## Exercise input
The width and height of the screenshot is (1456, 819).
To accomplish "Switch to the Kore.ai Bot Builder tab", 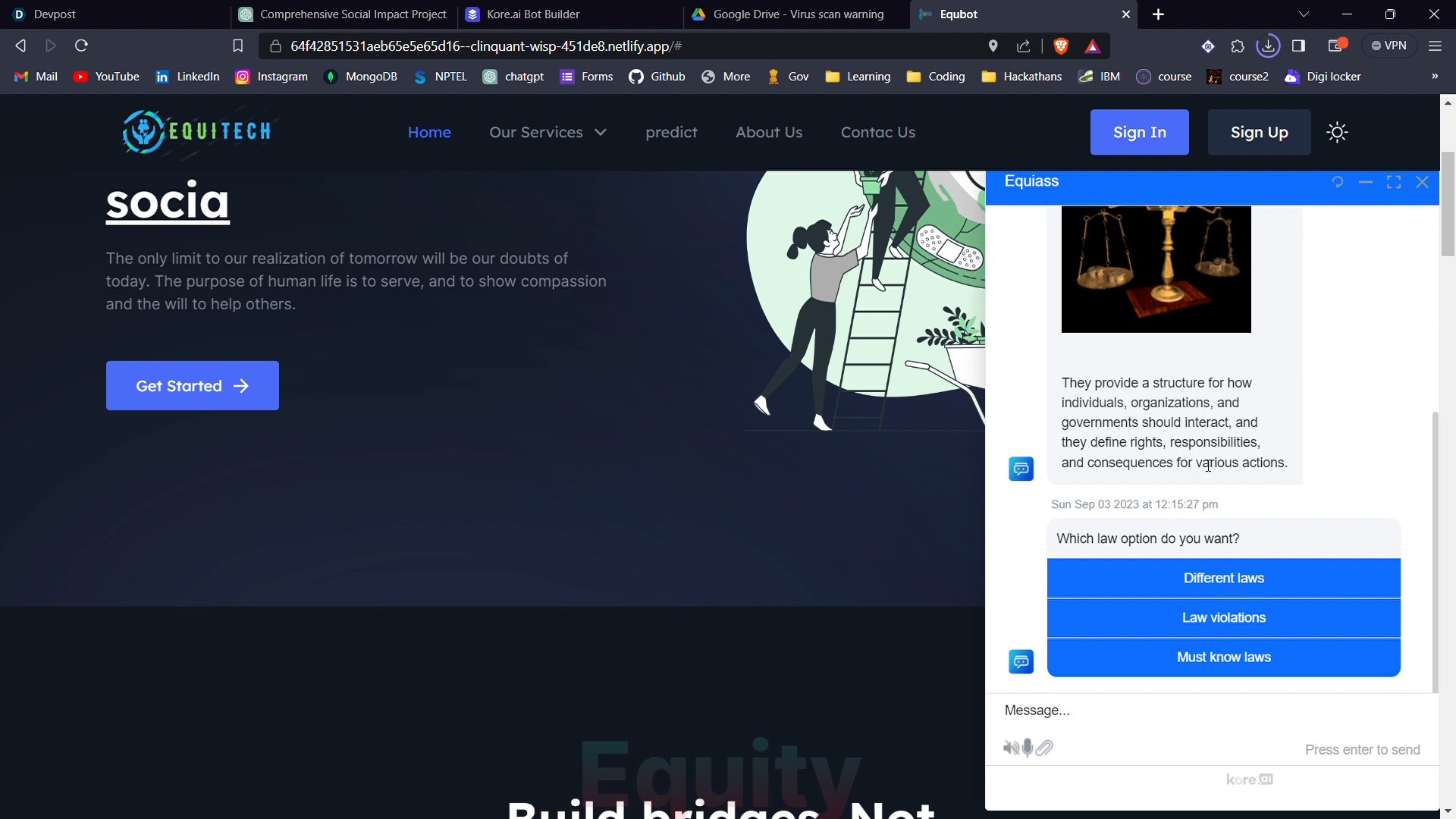I will coord(533,14).
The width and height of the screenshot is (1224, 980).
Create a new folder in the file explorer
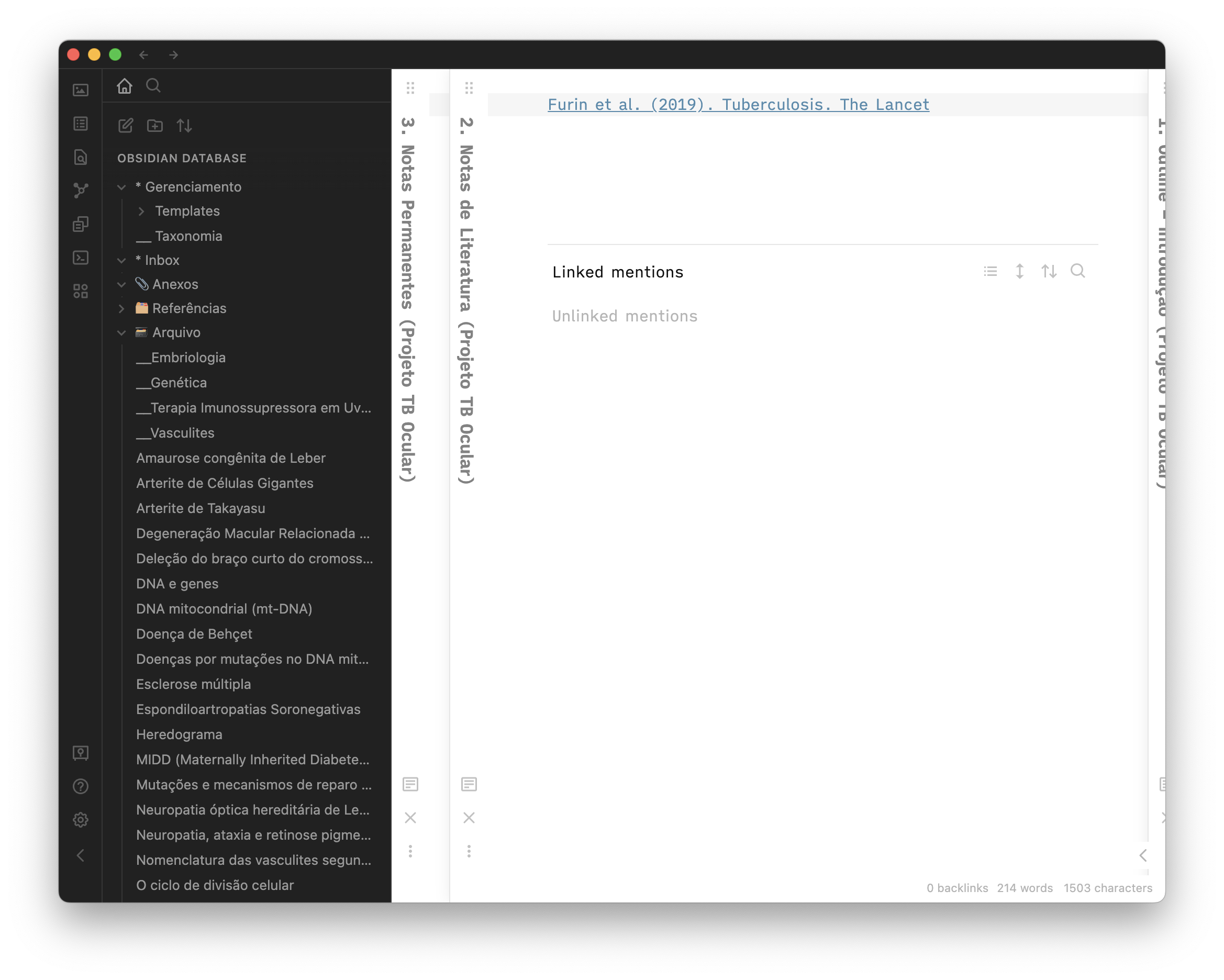pos(154,126)
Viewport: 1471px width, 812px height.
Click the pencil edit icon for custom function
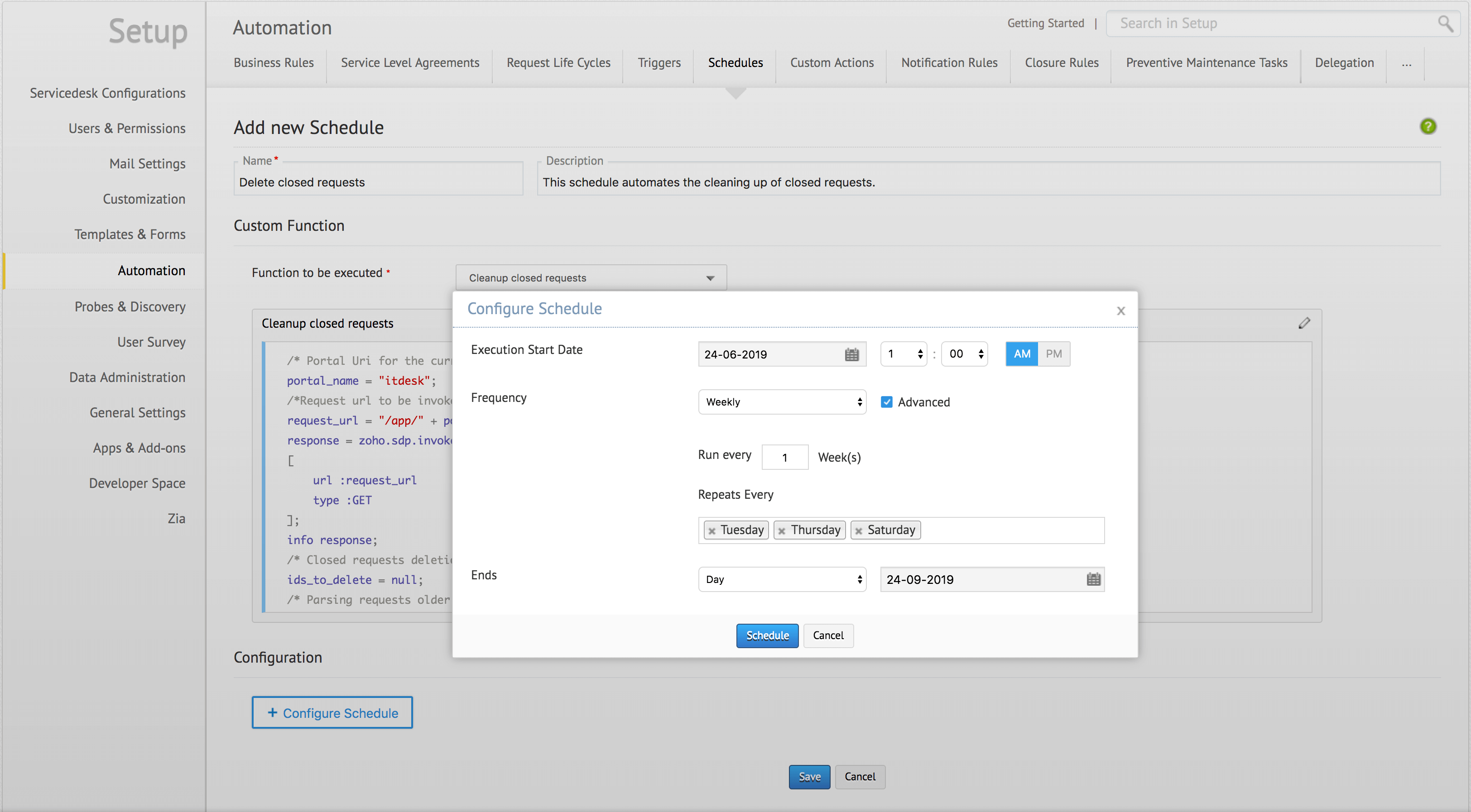pos(1304,323)

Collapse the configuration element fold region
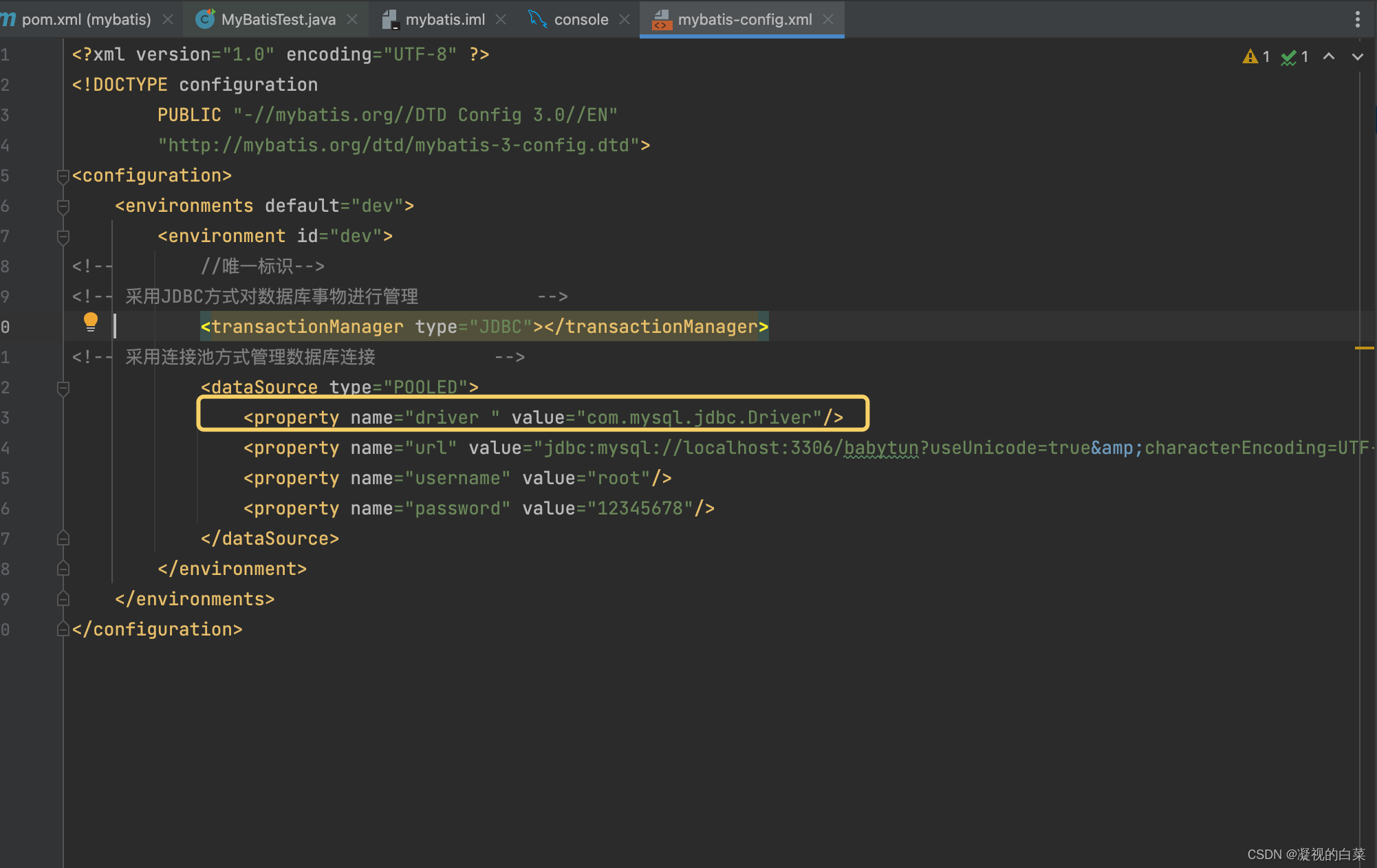pos(63,175)
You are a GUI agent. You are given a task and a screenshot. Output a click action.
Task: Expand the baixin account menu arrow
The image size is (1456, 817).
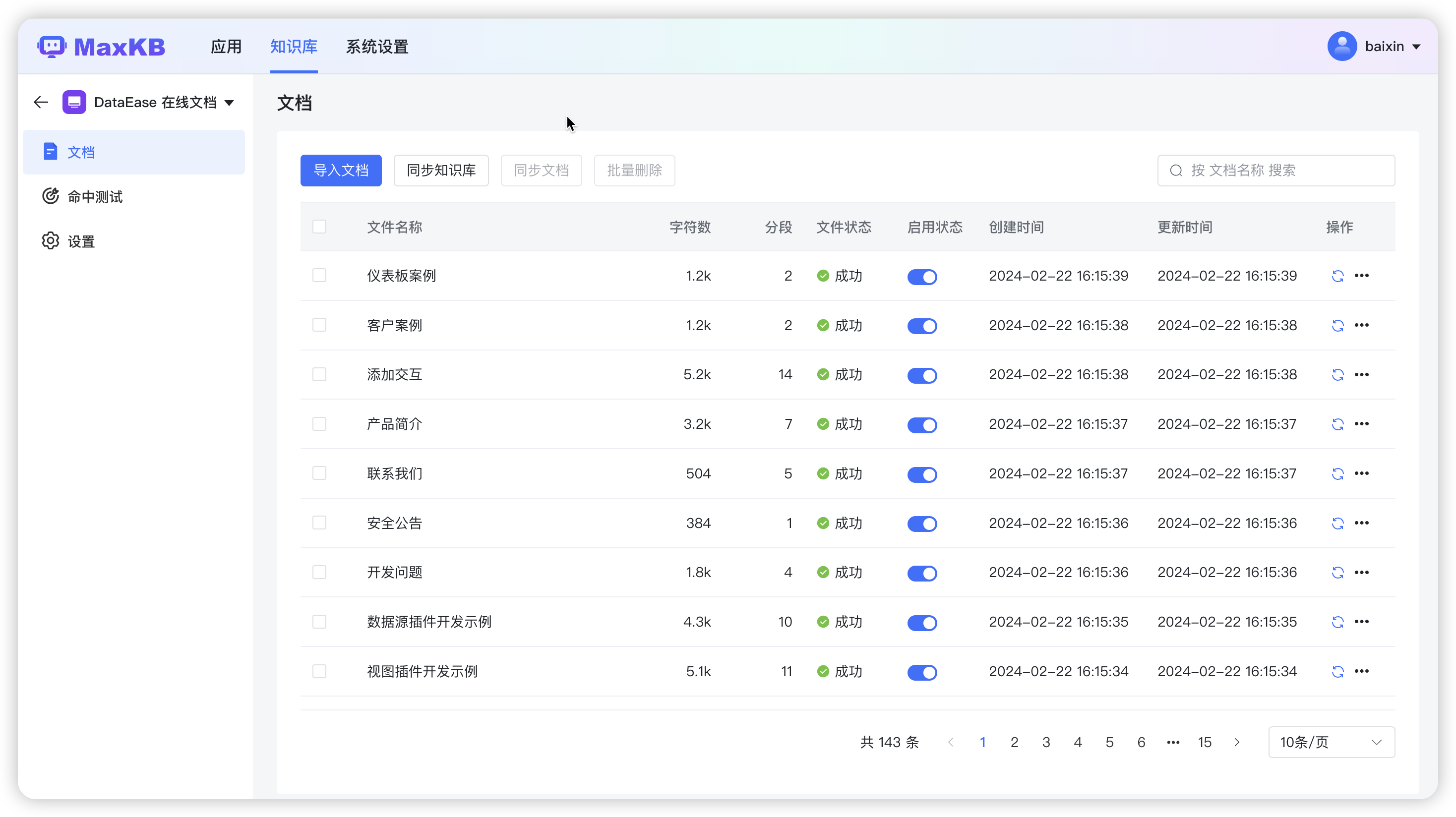(1416, 47)
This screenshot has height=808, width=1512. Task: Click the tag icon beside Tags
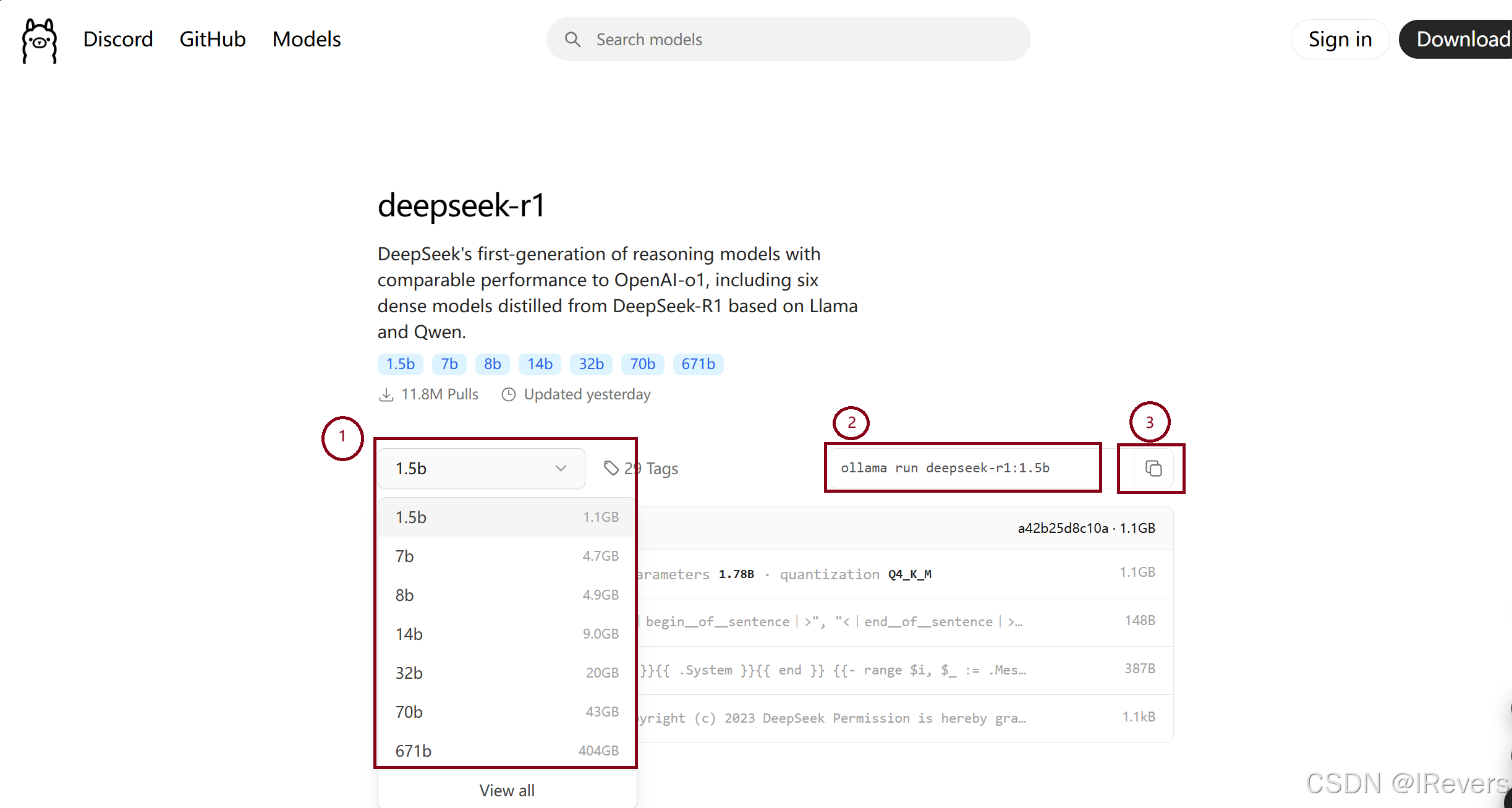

## What you need to do
Across the data, find each line that has "height" in it and copy that line.

## Solution to this problem
The width and height of the screenshot is (1456, 819).
The width and height of the screenshot is (1224, 980).
Viewport: 1471px width, 812px height.
This screenshot has height=808, width=1512. Task: Click the tag icon beside Tags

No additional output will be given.